### WHAT IS REQUIRED
Each entry below should be retyped exactly, with nothing omitted.

### INPUT MATERIAL
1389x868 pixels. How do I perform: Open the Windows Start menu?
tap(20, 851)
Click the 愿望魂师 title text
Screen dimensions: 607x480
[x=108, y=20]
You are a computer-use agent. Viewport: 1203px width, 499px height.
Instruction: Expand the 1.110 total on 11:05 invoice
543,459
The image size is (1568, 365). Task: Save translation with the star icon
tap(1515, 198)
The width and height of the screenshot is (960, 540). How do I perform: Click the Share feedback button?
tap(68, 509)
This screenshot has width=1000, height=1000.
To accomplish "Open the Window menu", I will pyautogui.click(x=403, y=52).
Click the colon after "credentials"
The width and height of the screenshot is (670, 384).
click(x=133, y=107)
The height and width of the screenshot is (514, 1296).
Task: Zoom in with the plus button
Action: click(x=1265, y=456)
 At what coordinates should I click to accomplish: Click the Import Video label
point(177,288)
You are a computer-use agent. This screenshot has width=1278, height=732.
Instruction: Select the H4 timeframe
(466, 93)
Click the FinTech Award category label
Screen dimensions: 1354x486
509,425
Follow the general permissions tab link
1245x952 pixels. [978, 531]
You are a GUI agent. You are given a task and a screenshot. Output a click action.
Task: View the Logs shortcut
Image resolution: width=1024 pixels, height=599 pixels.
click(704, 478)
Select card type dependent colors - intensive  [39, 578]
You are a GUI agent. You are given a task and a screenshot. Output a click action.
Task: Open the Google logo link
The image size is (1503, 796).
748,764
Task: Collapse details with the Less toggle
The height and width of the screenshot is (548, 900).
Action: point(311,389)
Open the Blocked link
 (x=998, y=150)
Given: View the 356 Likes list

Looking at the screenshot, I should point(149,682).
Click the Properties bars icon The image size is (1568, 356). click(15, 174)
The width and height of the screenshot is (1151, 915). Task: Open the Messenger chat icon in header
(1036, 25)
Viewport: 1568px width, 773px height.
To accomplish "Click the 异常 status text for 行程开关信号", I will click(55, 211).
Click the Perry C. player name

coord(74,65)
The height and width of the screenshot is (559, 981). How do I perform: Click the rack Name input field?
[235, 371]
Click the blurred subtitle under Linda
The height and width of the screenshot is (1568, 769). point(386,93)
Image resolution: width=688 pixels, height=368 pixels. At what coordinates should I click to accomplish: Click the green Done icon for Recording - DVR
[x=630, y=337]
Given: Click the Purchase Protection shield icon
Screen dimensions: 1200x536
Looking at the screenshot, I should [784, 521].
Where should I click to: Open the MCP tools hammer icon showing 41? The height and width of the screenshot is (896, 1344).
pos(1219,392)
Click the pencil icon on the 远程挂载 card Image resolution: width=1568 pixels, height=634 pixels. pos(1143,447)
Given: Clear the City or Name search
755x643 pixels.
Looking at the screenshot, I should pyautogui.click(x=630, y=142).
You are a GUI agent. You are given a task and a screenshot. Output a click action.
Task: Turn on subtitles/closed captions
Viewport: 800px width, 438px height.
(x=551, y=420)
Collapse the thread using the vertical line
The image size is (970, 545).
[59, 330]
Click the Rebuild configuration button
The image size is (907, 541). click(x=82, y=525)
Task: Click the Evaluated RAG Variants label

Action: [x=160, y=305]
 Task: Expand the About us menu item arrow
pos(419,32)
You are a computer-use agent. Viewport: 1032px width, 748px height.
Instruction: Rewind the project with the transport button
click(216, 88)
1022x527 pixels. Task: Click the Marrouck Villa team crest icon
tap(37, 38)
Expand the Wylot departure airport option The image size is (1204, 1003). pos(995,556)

### FINISHED EXERCISE
1389x868 pixels. How do I perform: Open the Windows Start menu?
tap(20, 851)
Click the 愿望魂师 title text
Screen dimensions: 607x480
[x=108, y=20]
You are a computer-use agent. Viewport: 1203px width, 499px height.
Instruction: Expand the 1.110 total on 11:05 invoice
543,459
The image size is (1568, 365). Task: Save translation with the star icon
tap(1515, 198)
The width and height of the screenshot is (960, 540). How do I perform: Click the Share feedback button?
tap(68, 509)
This screenshot has width=1000, height=1000.
To accomplish "Open the Window menu", I will pyautogui.click(x=403, y=52).
Click the colon after "credentials"
The width and height of the screenshot is (670, 384).
click(x=133, y=107)
The height and width of the screenshot is (514, 1296).
Task: Zoom in with the plus button
Action: click(x=1265, y=456)
 At what coordinates should I click to accomplish: Click the Import Video label
point(177,288)
You are a computer-use agent. This screenshot has width=1278, height=732.
Instruction: Select the H4 timeframe
(466, 93)
Click the FinTech Award category label
Screen dimensions: 1354x486
509,425
Follow the general permissions tab link
1245x952 pixels. [978, 531]
You are a GUI agent. You are given a task and a screenshot. Output a click action.
Task: View the Logs shortcut
Image resolution: width=1024 pixels, height=599 pixels.
click(704, 478)
Select card type dependent colors - intensive  [39, 578]
You are a GUI agent. You are given a task and a screenshot. Output a click action.
Task: Open the Google logo link
The image size is (1503, 796).
748,764
Task: Collapse details with the Less toggle
The height and width of the screenshot is (548, 900).
Action: point(311,389)
Open the Blocked link
 (x=998, y=150)
Given: View the 356 Likes list

Looking at the screenshot, I should point(149,682).
Click the Properties bars icon The image size is (1568, 356). click(15, 174)
The width and height of the screenshot is (1151, 915). Task: Open the Messenger chat icon in header
(1036, 25)
Viewport: 1568px width, 773px height.
To accomplish "Click the 异常 status text for 行程开关信号", I will click(55, 211).
Click the Perry C. player name

coord(74,65)
The height and width of the screenshot is (559, 981). How do I perform: Click the rack Name input field?
[235, 371]
Click the blurred subtitle under Linda
The height and width of the screenshot is (1568, 769). point(386,93)
Image resolution: width=688 pixels, height=368 pixels. At what coordinates should I click to accomplish: Click the green Done icon for Recording - DVR
[x=630, y=337]
Given: Click the Purchase Protection shield icon
Screen dimensions: 1200x536
Looking at the screenshot, I should [784, 521].
Where should I click to: Open the MCP tools hammer icon showing 41? The height and width of the screenshot is (896, 1344).
pos(1219,392)
Click the pencil icon on the 远程挂载 card Image resolution: width=1568 pixels, height=634 pixels. pos(1143,447)
Given: Clear the City or Name search
755x643 pixels.
Looking at the screenshot, I should pyautogui.click(x=630, y=142).
You are a GUI agent. You are given a task and a screenshot. Output a click action.
Task: Turn on subtitles/closed captions
Viewport: 800px width, 438px height.
(x=551, y=420)
Collapse the thread using the vertical line
The image size is (970, 545).
[59, 330]
Click the Rebuild configuration button
The image size is (907, 541). click(x=82, y=525)
Task: Click the Evaluated RAG Variants label

Action: [x=160, y=305]
 Task: Expand the About us menu item arrow
pos(419,32)
You are a computer-use agent. Viewport: 1032px width, 748px height.
Instruction: Rewind the project with the transport button
click(216, 88)
1022x527 pixels. Task: Click the Marrouck Villa team crest icon
tap(37, 38)
Expand the Wylot departure airport option The image size is (1204, 1003). pos(995,556)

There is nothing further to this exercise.